Kuwait’s ban on foreign ownership of hydrocarbons is complicating the state firm’s plan to lift oil and gas output

In 2012, Kuwait was the world’s 10th largest oil producer, with output averaging 3.1 million barrels a day (b/d). It hopes to ramp that up to 4m b/d in the next seven years.

Although Kuwait has vast oil reserves, including Burgan, the second largest oilfield in the world, state-run Kuwait Petroleum Corporation (KPC) admits it will need help from international oil companies (IOCs) to meet its production targets. The plan calls for output at four northern oil fields, Raudhatain, Sabriya, al-Ratqa, and Abdali, to reach 1m b/d by 2015. In turn, this should drive Kuwait’s overall oil production capacity to 3.5m b/d by 2015, ahead of a ramp-up to 4m b/d by 2020.

Much of Kuwait’s oil production is concentrated on a few mature fields, including Greater Burgan.

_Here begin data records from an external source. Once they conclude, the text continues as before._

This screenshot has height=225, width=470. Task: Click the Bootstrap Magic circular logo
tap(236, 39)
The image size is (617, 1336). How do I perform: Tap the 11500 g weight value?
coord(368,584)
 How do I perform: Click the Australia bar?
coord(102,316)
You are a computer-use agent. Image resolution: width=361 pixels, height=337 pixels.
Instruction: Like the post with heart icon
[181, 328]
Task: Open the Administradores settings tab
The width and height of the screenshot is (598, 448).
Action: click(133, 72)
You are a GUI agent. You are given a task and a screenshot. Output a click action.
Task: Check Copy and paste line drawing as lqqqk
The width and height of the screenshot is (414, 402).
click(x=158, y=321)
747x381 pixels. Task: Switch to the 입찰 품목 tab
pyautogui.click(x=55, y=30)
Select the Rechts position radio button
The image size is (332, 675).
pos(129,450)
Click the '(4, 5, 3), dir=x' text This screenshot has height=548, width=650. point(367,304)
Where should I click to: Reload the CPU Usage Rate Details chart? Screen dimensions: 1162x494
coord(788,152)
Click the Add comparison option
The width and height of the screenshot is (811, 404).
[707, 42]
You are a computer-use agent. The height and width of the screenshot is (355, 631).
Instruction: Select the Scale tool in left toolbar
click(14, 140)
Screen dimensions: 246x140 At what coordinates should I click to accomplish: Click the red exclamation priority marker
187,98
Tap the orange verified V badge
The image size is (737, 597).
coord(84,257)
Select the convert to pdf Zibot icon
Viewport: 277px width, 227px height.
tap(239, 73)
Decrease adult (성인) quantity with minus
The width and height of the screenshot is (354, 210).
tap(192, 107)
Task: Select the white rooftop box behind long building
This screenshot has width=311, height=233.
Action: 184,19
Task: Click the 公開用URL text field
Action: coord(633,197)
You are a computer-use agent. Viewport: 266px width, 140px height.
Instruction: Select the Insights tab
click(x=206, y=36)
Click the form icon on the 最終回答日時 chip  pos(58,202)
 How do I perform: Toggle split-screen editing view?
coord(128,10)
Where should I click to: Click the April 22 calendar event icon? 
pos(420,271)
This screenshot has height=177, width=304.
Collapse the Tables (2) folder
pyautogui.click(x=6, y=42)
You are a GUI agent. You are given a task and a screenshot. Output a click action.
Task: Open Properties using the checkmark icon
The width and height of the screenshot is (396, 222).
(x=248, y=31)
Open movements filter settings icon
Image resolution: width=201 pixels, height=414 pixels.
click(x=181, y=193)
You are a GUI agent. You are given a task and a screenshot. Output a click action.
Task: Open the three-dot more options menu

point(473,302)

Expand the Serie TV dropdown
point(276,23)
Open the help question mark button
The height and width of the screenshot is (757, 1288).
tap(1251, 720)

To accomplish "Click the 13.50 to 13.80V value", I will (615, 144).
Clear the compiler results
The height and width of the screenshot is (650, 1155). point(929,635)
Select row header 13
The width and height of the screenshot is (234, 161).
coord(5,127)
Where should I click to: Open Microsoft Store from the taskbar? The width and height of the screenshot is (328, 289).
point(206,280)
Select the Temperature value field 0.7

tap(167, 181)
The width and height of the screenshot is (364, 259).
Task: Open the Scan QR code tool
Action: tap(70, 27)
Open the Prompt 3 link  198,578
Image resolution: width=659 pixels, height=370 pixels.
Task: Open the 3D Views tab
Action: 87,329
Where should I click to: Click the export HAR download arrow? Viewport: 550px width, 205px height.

Burgan produces around 1.3m b/d -- almost half Kuwait’s total output. Kuwait Oil Company (KOC), KPC’s upstream arm, wants to boost Burgan’s production to 1.7m b/d through enhanced oil recovery techniques, such as water injection.

The work at Burgan is part of KPC’s five-year, $100 billion investment plan aimed at upgrading production and export infrastructure, as well as refinery capacity, unveiled last year.

Progress is crucial to the country’s economy – and to KPC. Oil-export income accounted for almost 70% of KPC’s $75bn in revenue last year.

Kuwait has 101.5bn barrels of oil reserves, the sixth largest in the world, and the country holds around 6% of the global total. Kuwait also has another 2.5bn barrels of oil reserves that lie within the Neutral Zone, which Kuwait shares with Saudi Arabia.

Asian markets

Kuwait is also tapping into increasing oil demand from growing Asian economies. Kuwait’s crude oil exports to China increased to around 152,000 b/d in June, up by 13.2% year-on-year. Kuwaiti government data showed the country supplied 2.8% of China’s crude oil imports in June, compared with 2.5% the year before.

Although new discoveries have been made, Kuwait’s heavily regulated oil sector hinders further exploration and production.

Kuwait’s energy policy is set by the Supreme Petroleum Council, headed by the prime minister, and overseen by the Ministry of Petroleum. KPC acts as the instrument of the state to carry out its petroleum policies, while KOC manages all upstream development.

Kuwait has a constitutional ban on foreign ownership of resources, which has hampered development in the sector. The government, however, realises that to reach its 2020 oil-output target, it needs help from foreign companies and is trying to boost their presence in the country’s energy sector. To work around the foreign ownership ban, KOC has signed several Enhanced Technical Service Agreements (ETSAs) which aim to allow foreign companies a greater degree of access to Kuwait’s oil industry.

KPC signed one such deal with Shell in February 2010 for development of the technically challenging Jurassic gasfields. These reserves, which lie in the country’s north, were discovered in 2006 and contain 35 trillion cubic feet (cf) of natural gas, according to the US Energy Information Administration. The fields are too sour for local firms to produce alone. The project aims to produce 1 billion cf per day (cf/d) of gas from Kuwait’s northern Umm Niga and Sabriya gasfields.

The ETSA offers a fee in exchange for the IOCs’ technical expertise, but do not give ownership of any of the hydrocarbons developed to the foreign partner. As part of the ETSA, high fixed fees are usually combined with performance-based payments related to achieving production targets.

The advantage of the ETSA framework is that the agreements do not require the approval of Kuwait’s parliament. But there is still debate and uncertainty over its legal status. New projects with IOCs have been delayed because of reluctance in some quarters to allow more foreign involvement in the country’s energy sector.

Indeed, the government is even investigating the Shell-KOC agreement for its legality under Kuwait’s constitution. The uncertainty threatens the government’s plan to produce 4.3bn cf/d of gas by 2030. Last year Kuwait managed output of around 1.4bn cf/d.

If Kuwait is to reach its 2020 oil production target it will need to develop a new generation of technically challenging oil and gas reserves.

Although the ETSAs are a step in the right direction for Kuwait in gaining technical knowledge and cooperation from IOCs, the country must devise much more attractive investment terms if it is to gain international help to boost output.